→ AVAILABLE RECORDS:
Segment Open

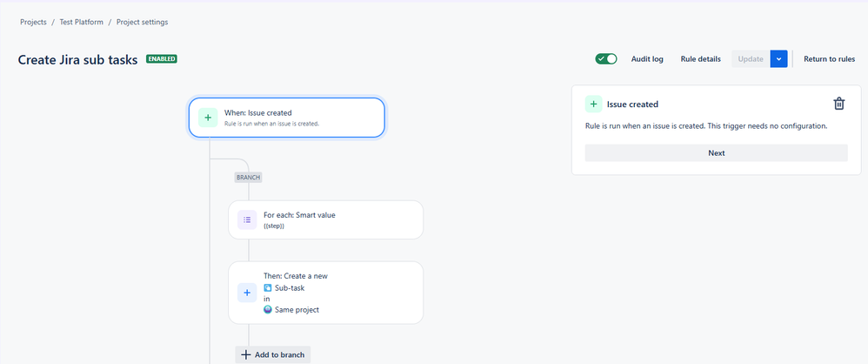Click the Same project avatar icon

tap(268, 310)
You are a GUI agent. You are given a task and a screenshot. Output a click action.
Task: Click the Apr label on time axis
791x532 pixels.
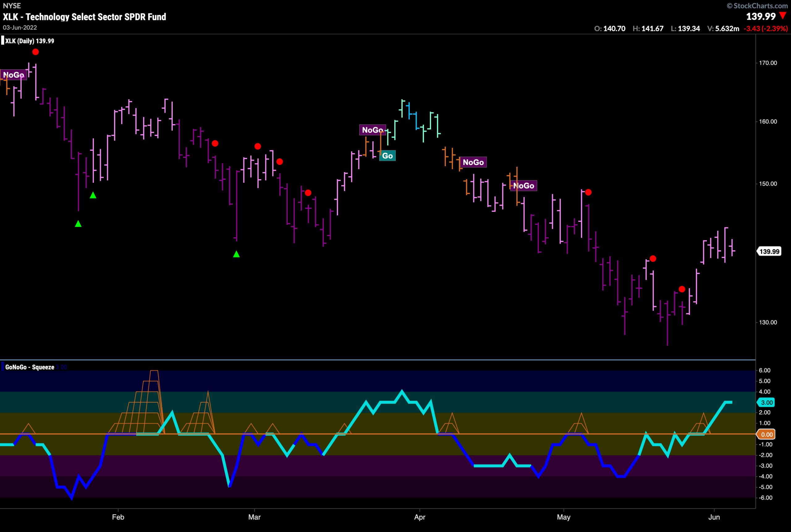click(x=420, y=517)
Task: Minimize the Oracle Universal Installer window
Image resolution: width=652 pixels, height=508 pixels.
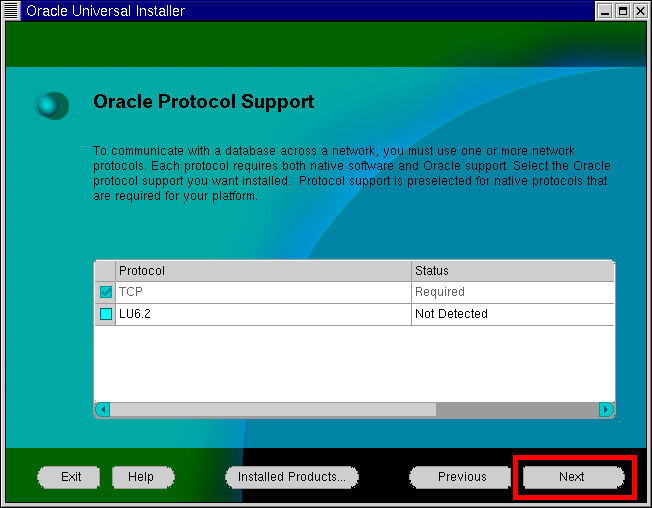Action: 605,11
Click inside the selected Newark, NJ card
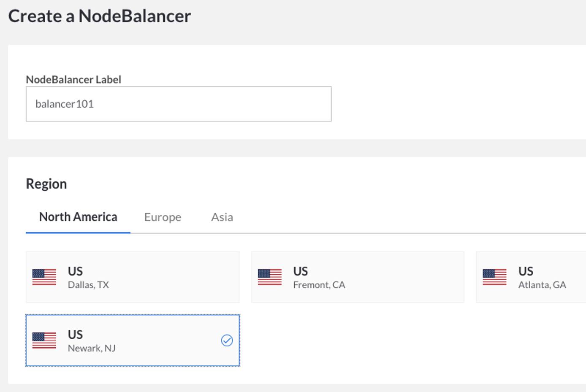Image resolution: width=586 pixels, height=392 pixels. (133, 340)
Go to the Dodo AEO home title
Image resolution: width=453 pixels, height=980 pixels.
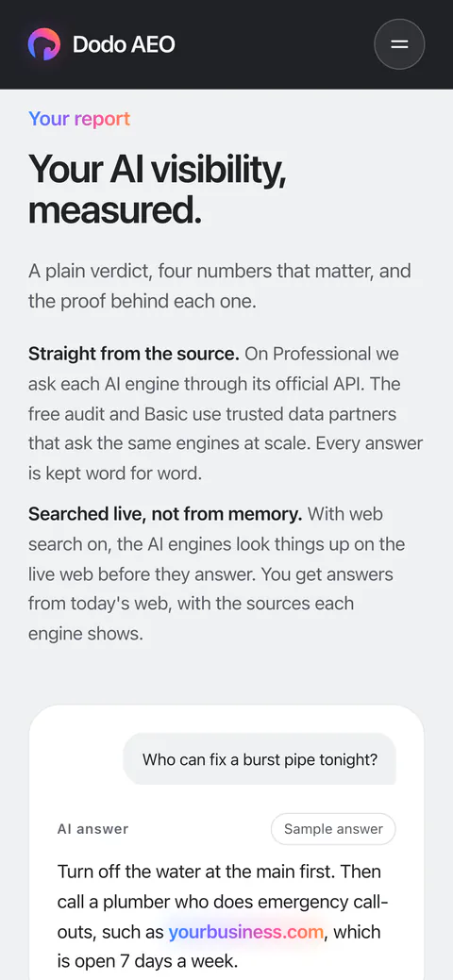point(124,44)
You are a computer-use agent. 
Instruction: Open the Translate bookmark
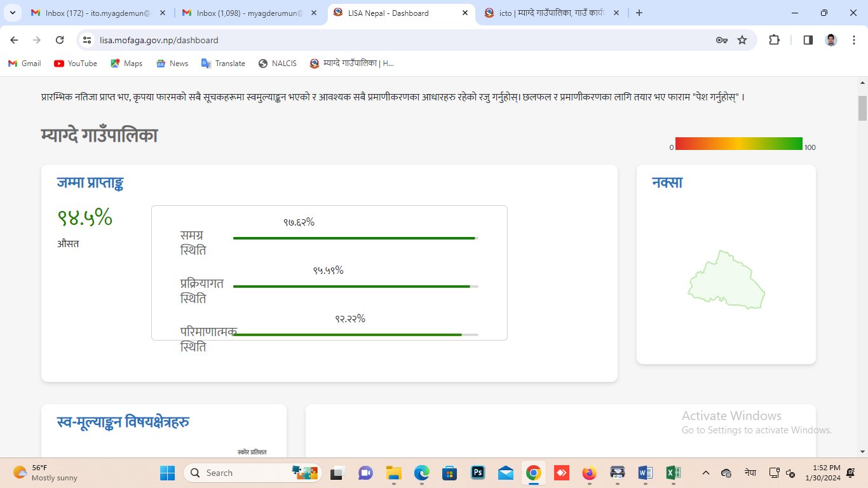tap(223, 64)
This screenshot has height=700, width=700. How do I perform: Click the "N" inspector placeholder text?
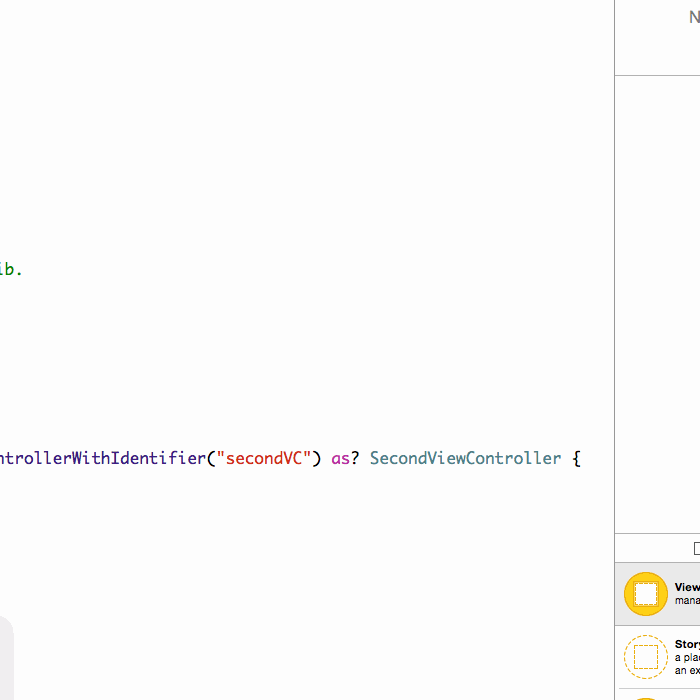click(694, 18)
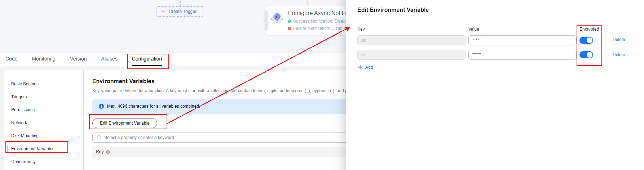Click the Configure Async Notification icon

click(x=277, y=17)
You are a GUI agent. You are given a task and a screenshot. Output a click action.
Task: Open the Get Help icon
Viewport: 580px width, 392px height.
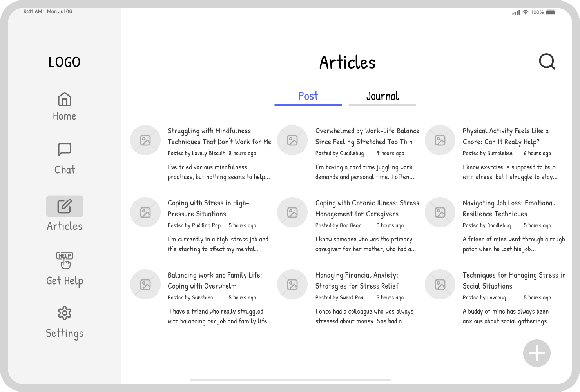point(64,260)
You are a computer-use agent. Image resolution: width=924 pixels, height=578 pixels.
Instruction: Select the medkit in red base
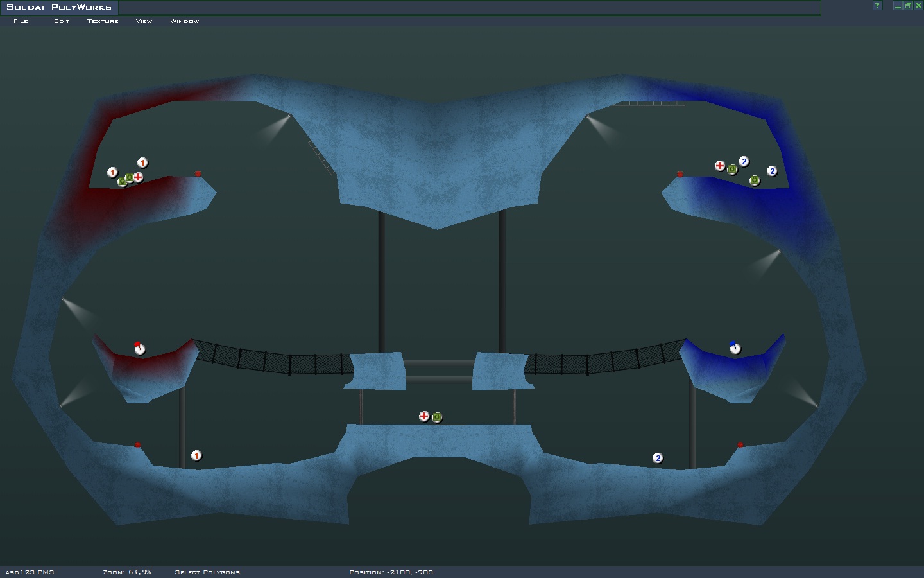(138, 177)
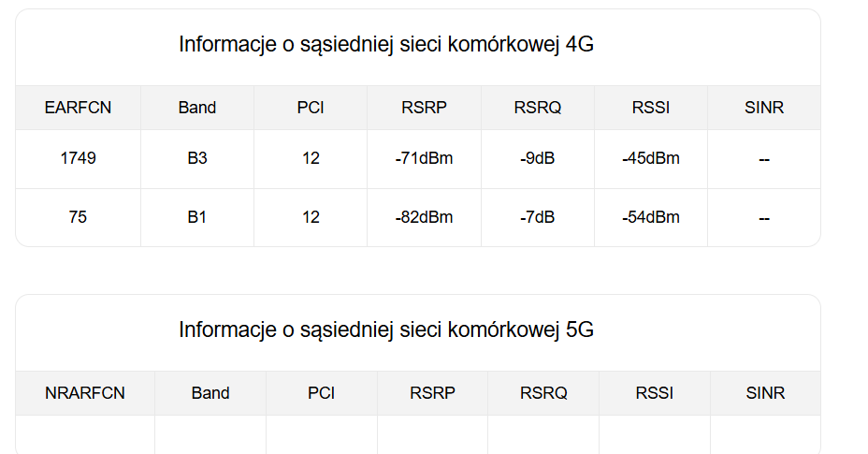Select the -45dBm RSSI value
The image size is (868, 454).
point(650,158)
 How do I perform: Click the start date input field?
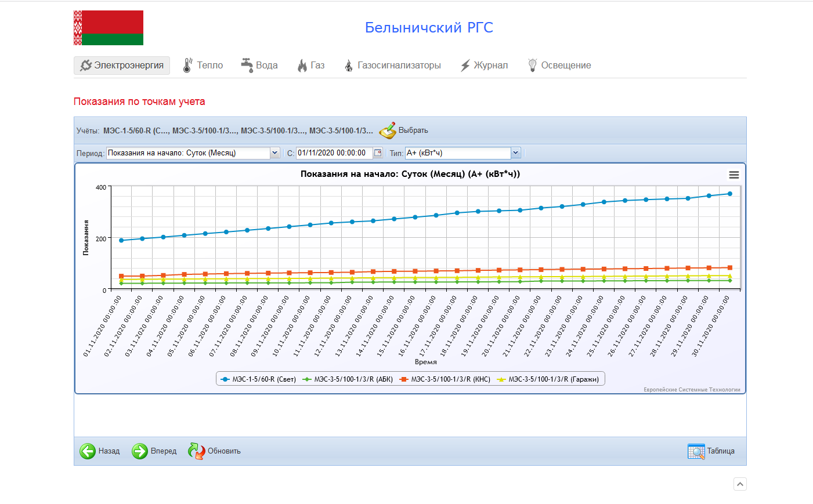pos(334,153)
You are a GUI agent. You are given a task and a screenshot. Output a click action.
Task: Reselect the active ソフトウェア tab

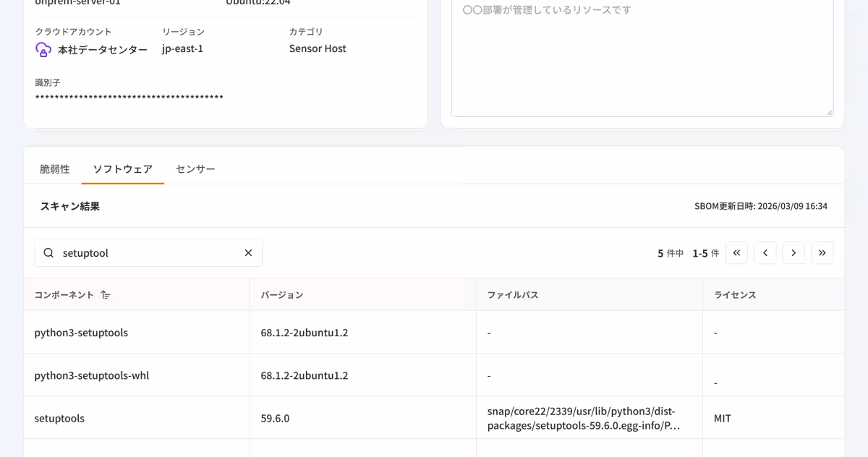pyautogui.click(x=122, y=168)
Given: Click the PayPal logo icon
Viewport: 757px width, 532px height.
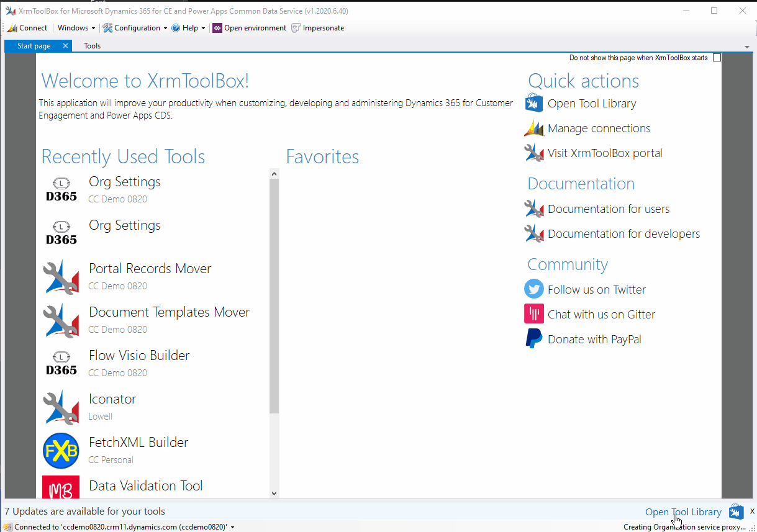Looking at the screenshot, I should [533, 339].
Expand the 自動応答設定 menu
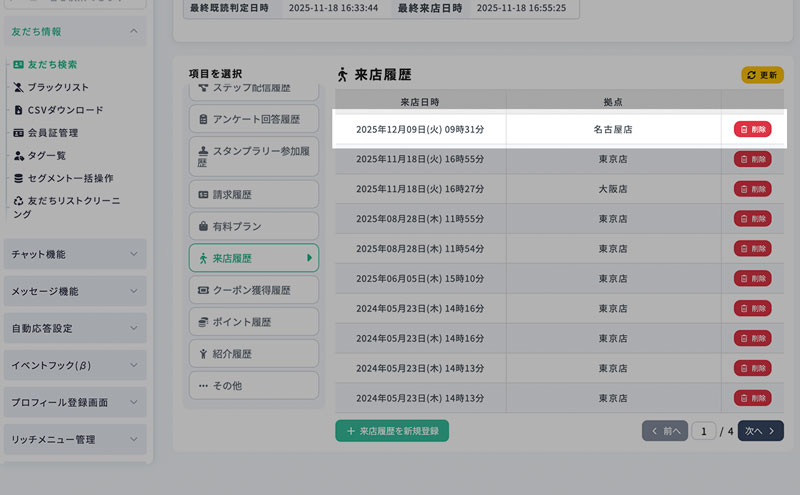The width and height of the screenshot is (800, 495). tap(75, 328)
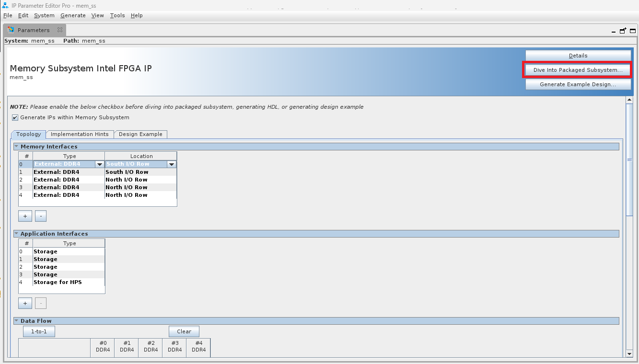Viewport: 639px width, 364px height.
Task: Detach the Parameters panel into a window
Action: tap(623, 31)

Segment Closed

Copy all lines above containing the string "computer".

You are a computer-use agent. 
You are a computer-use agent. Image resolution: width=924 pixels, height=578 pixels.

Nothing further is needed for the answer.